Ugur Kömeçoglu
Over the last two decades, the hizmet movement has had a major influence on the ongoing transformation of Turkish political and religious life. The spread of Civil Islam has helped not only to usher in the post-Kemalist era, but it has also stimulated changes inside Turkish Islamism. Like the Muslim Brotherhood in Arab societies, the Turkish Islamist movement in the 1970s was hostile toward modernity, and it conflated religious belief with the need to struggle against the secular order and Western influences. The spread of Islamist ideology, therefore, has only sharpened the distinction between religious faith and loyalty to the modern Turkish state and its founding secularist ideology.
But Civil Islam offers Muslims an alternative model, one that shows that it is possible to live as a pious Muslim while embracing secular democratic pluralism.
Through this, religious faith and citizenship have become increasingly reconciled for sizeable segments of the Turkish electorate. The spread of Civil Islam has opened new possibilities for engagement with civil democratic institutions, just as it has counteracted Islamist efforts to politicize religion and fostered a new post-Islamist orientation.
Civil Islam has also been a major factor behind the political rise of the AKP. Of course, these developments cannot be understood in isolation from the larger sociological changes that have taken place across the country, most notably, the new economic and political vitality of Anatolia, where the AKP’s core political base lies. In many ways, the new Anatolian middle class embodies the Hizmet teachings: they are religiously conservative, but democratically and civically engaged professionals and business people. Civil Islam is deeply influential in Anatolia through Hizmet-affiliated educational and media institutions. In fact, many Anatolian business people as well as AKP politicians have sent their children to Hizmet schools. Moreover, the Hizmet-run daily newspaper Zaman has the largest circulation by far in Anatolian towns, and the majority of the AKP’s supporters are regular readers. (1) The entrepreneurial and pro-business outlook of this population has been fostered by civil associations, including the Hizmet-affiliated organization known as TUSKON (Turkish Confederation of Businessmen and Industrialists), which includes 7 business federations in 7 regions of Turkey, with a total of 176 business associations. As a whole, this has weakened the appeal of radical Islamism on the wider socially conservative masses of Anatolia, who have become increasingly open to international engagements.
For these reasons, Hizmet had considerable influence in shaping the AKP’s agenda during its first two terms as the ruling party, from 2002–2011. As the political scientist Ahmet Kuru and others have observed, the interactions between the Islamist elements within the AKP and the Hizmet movement played an important role in the formation of the party’s early perspectives on secularism, business and civil society. (2) Civil Islam in particular helped to weaken Islamism’s adversarial, anti-Western and authoritarian dimensions as it provided Muslims with a new way to connect to civic democratic institutions. Today, participants of the Hizmet movement are actively seeking to influence the AKP by stressing the importance of cooperation with non-Muslims and secularist Muslims, and also democracy and human rights. (3)

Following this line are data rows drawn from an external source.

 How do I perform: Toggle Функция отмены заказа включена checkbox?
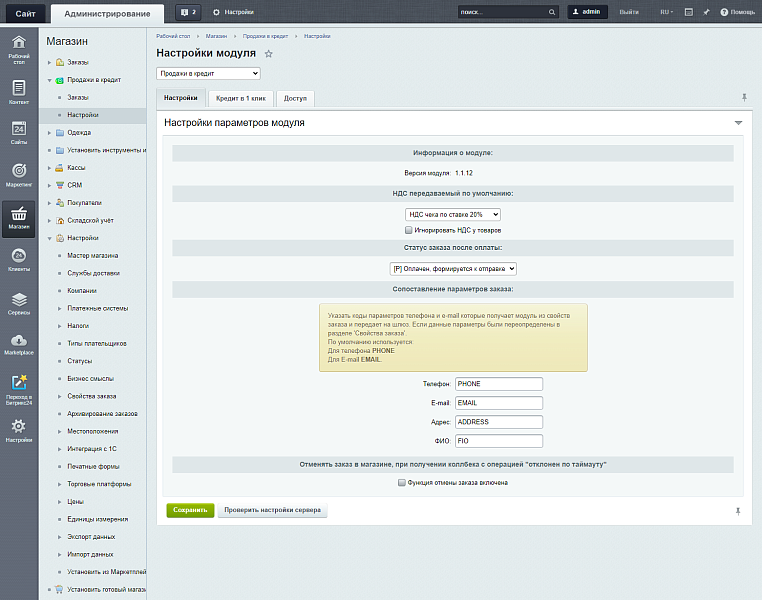[x=401, y=482]
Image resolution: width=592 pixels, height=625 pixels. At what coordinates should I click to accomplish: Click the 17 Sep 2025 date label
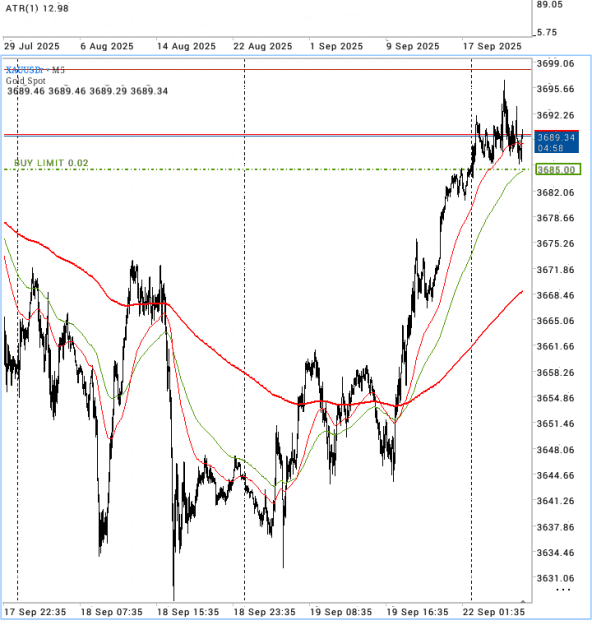coord(492,46)
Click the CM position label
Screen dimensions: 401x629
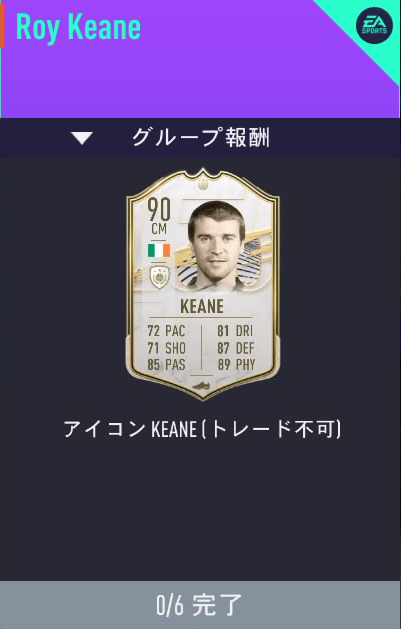(159, 229)
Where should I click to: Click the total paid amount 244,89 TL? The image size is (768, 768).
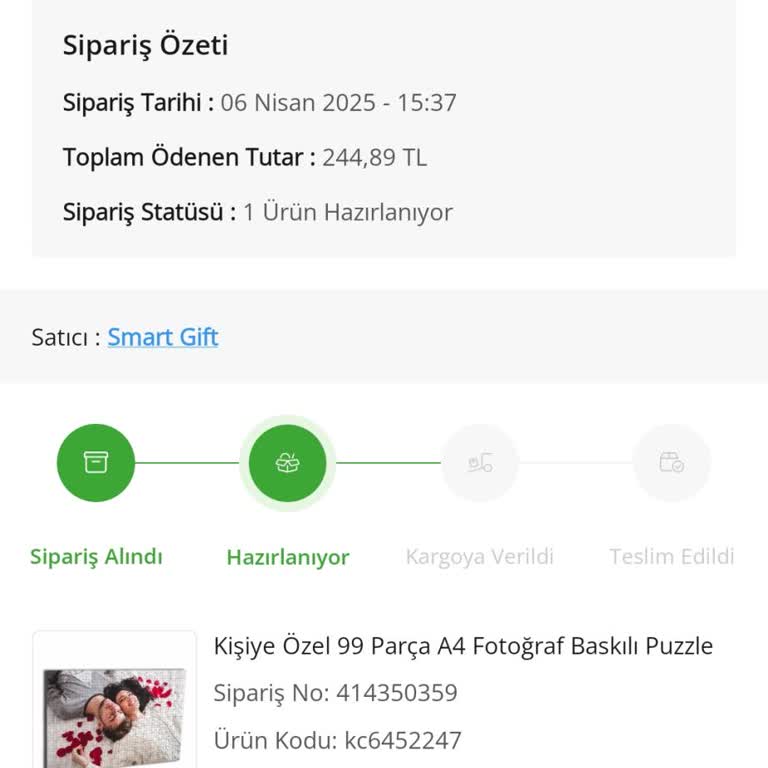point(374,157)
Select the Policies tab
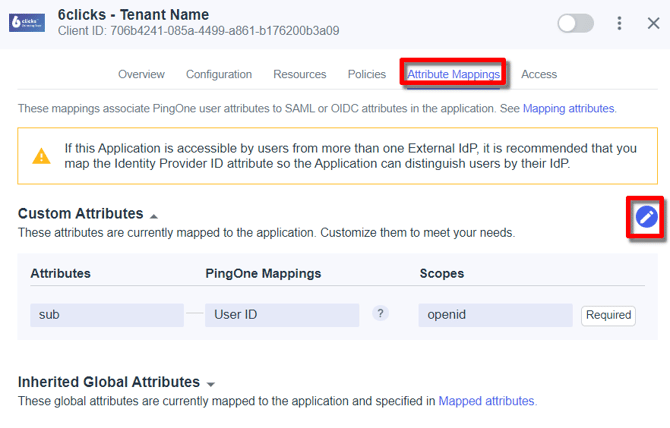This screenshot has height=428, width=670. click(x=367, y=74)
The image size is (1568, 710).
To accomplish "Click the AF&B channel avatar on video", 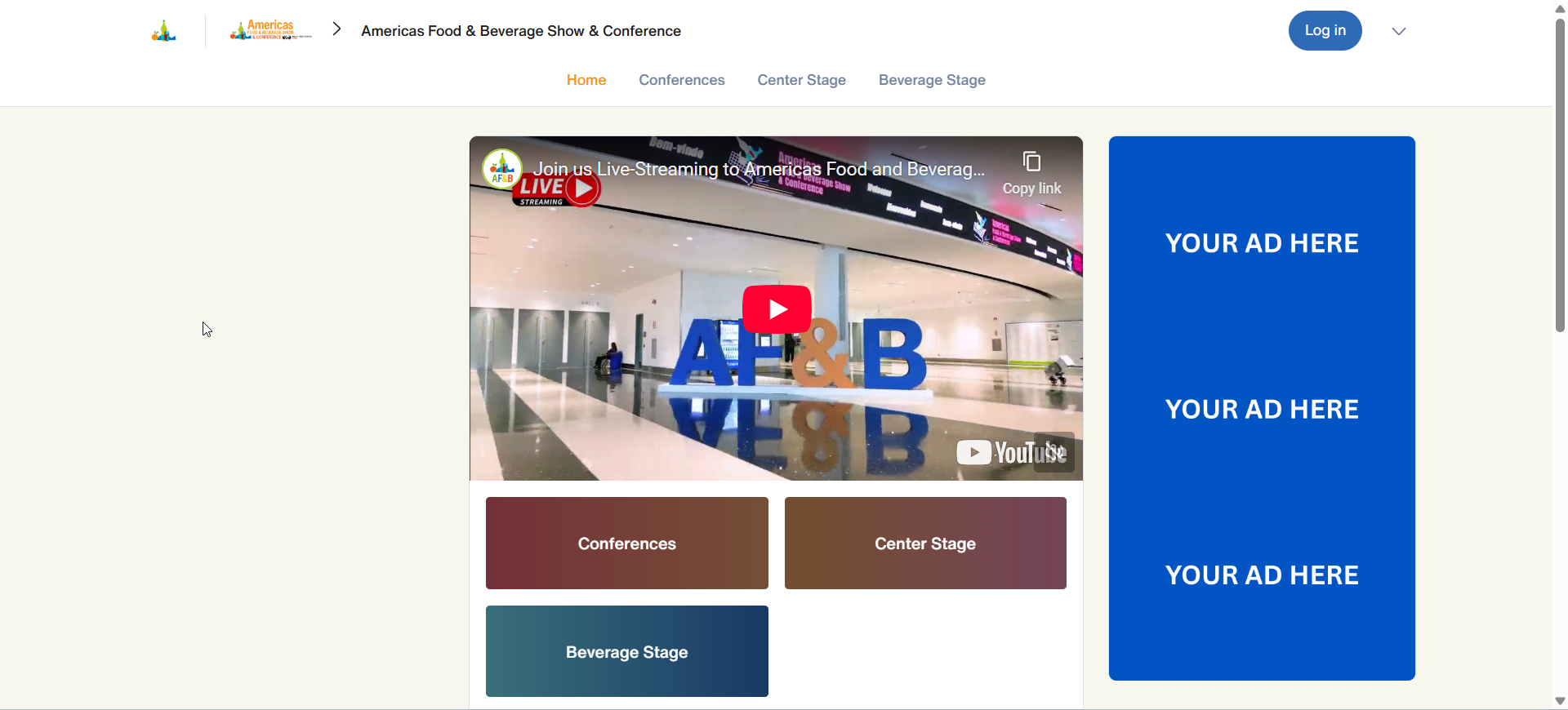I will [x=502, y=169].
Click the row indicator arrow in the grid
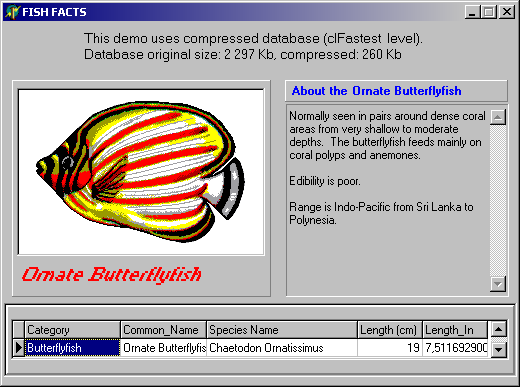The image size is (520, 387). tap(19, 348)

Moreover, the movement has also been a clear advocate for the EU membership process, and at home it has been an advocate for egalitarian democracy and free-market reforms.

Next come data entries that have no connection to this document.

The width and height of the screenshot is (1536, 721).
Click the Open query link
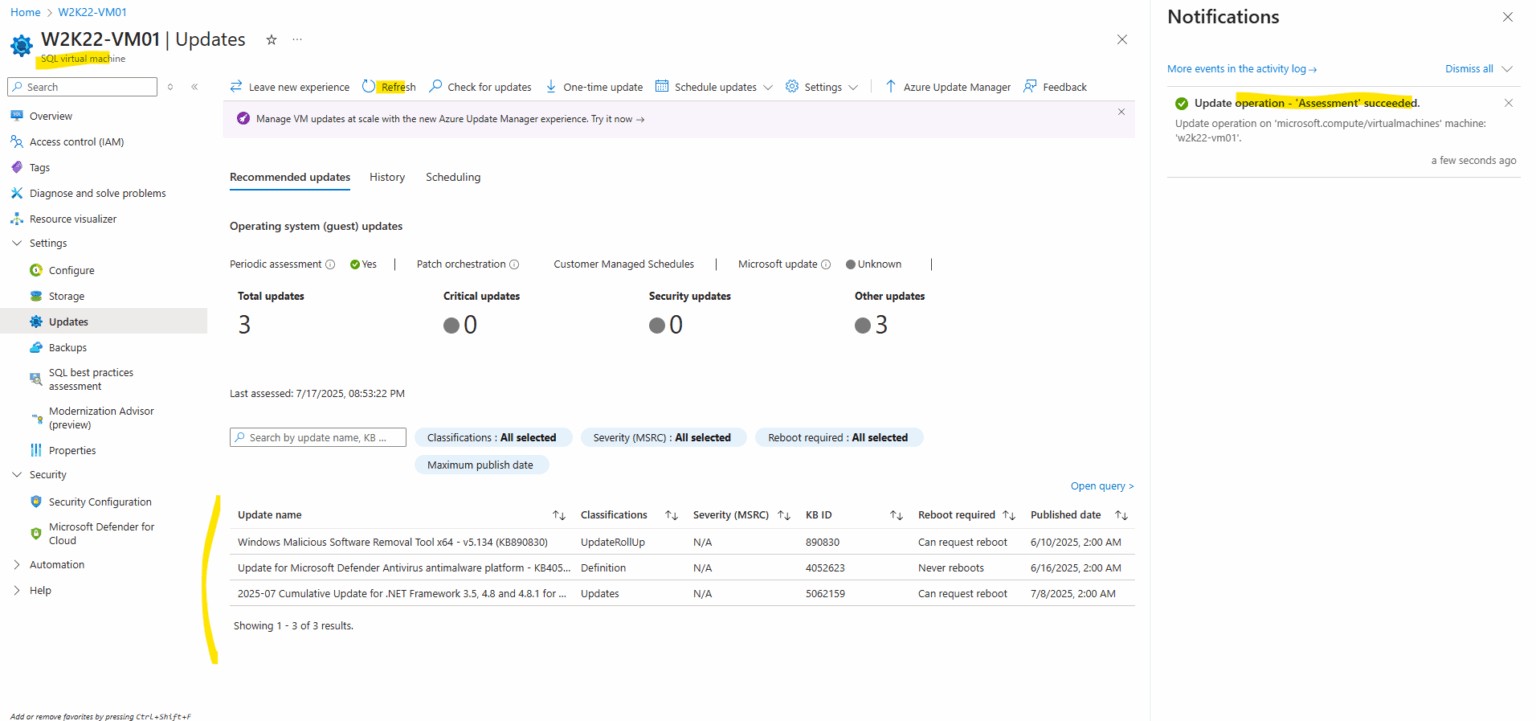(1101, 486)
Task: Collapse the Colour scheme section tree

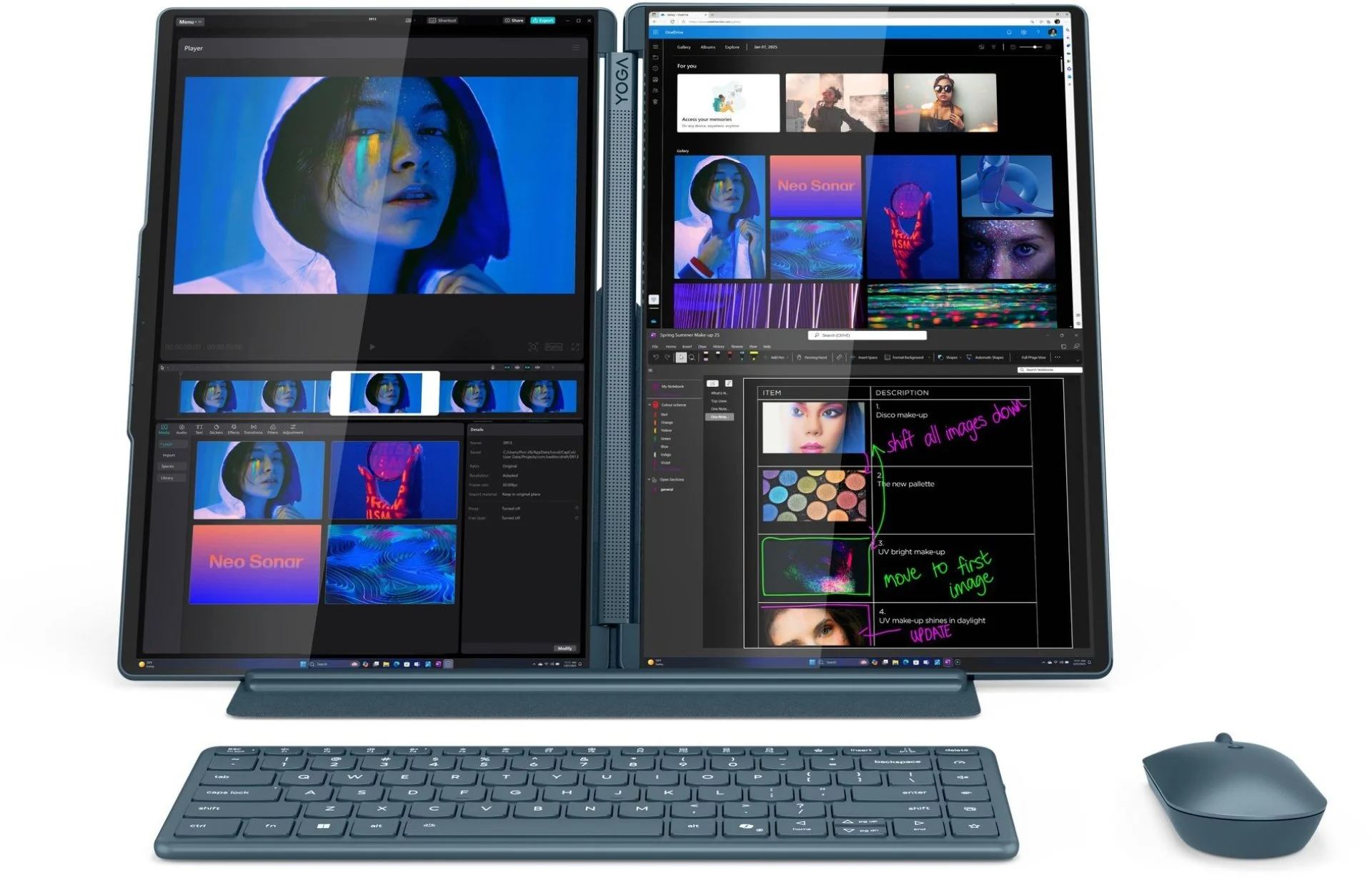Action: pyautogui.click(x=650, y=405)
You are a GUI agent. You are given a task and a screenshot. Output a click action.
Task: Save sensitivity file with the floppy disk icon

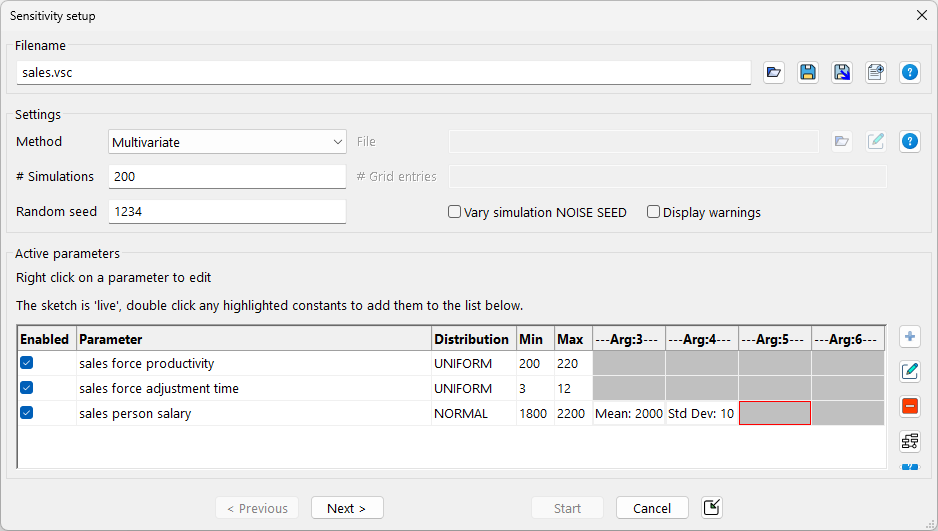[x=808, y=72]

Civil Islam as it has evolved in Turkey has the potential to influence other Muslim societies. Major developments in Turkey have already been followed by considerable interest by the media, thinkers and activists in many Muslim societies, and for its part, the Hizmet movement has increased its activities throughout the Muslim world. In 2006, the Hizmet movement responded to criticism that it was not paying sufficient attention to the Muslim world in comparison with its focus on dialogue with non-Muslims by launching a new initiative of the Abant Platform, which is a part of Journalists and Writers Foundation in Istanbul. The platform invited Arab, Jewish and Turkish intellectuals from Middle Eastern countries to discuss the future of the region. Later in February 2007, the platform co-organized a meeting in Egypt with the prominent Al-Ahram Institute to discuss Turkish and Egyptian experiences with democracy, modernization and secularism. A more recent 2011 meeting directly suggested that Turkish Civil Islam could become an inspirational model for the Arab countries to emulate. (4) Moreover, the Hizmet movement, being aware of the need to situate itself in the Middle East and demonstrate the relevance of Civil Islam to Arab countries, has published an Arabic-language magazine, Hira, since 2005. (5) Hira has been bringing together Turkey and the Arab world for eight years. 37,000 copies of the journal are distributed to intellectuals in the Arab world via subscriptions. The magazine and its social platform have organized more than 27 symposia and conferences in a number of countries (including Saudi Arabia, Kuwait, the United Arab Emirates, Jordan, Algeria, Egypt, Yemen, Morocco, Sudan and Turkey) that have attracted more than 2,500 Arab scholars and intellectuals. Hira’s media and social activities as well as educational initiatives draw attention to Civil Islam in Turkey, and the free exchange of ideas about Civil Islam has already helped establish some new educational initiatives in Arab societies. (6)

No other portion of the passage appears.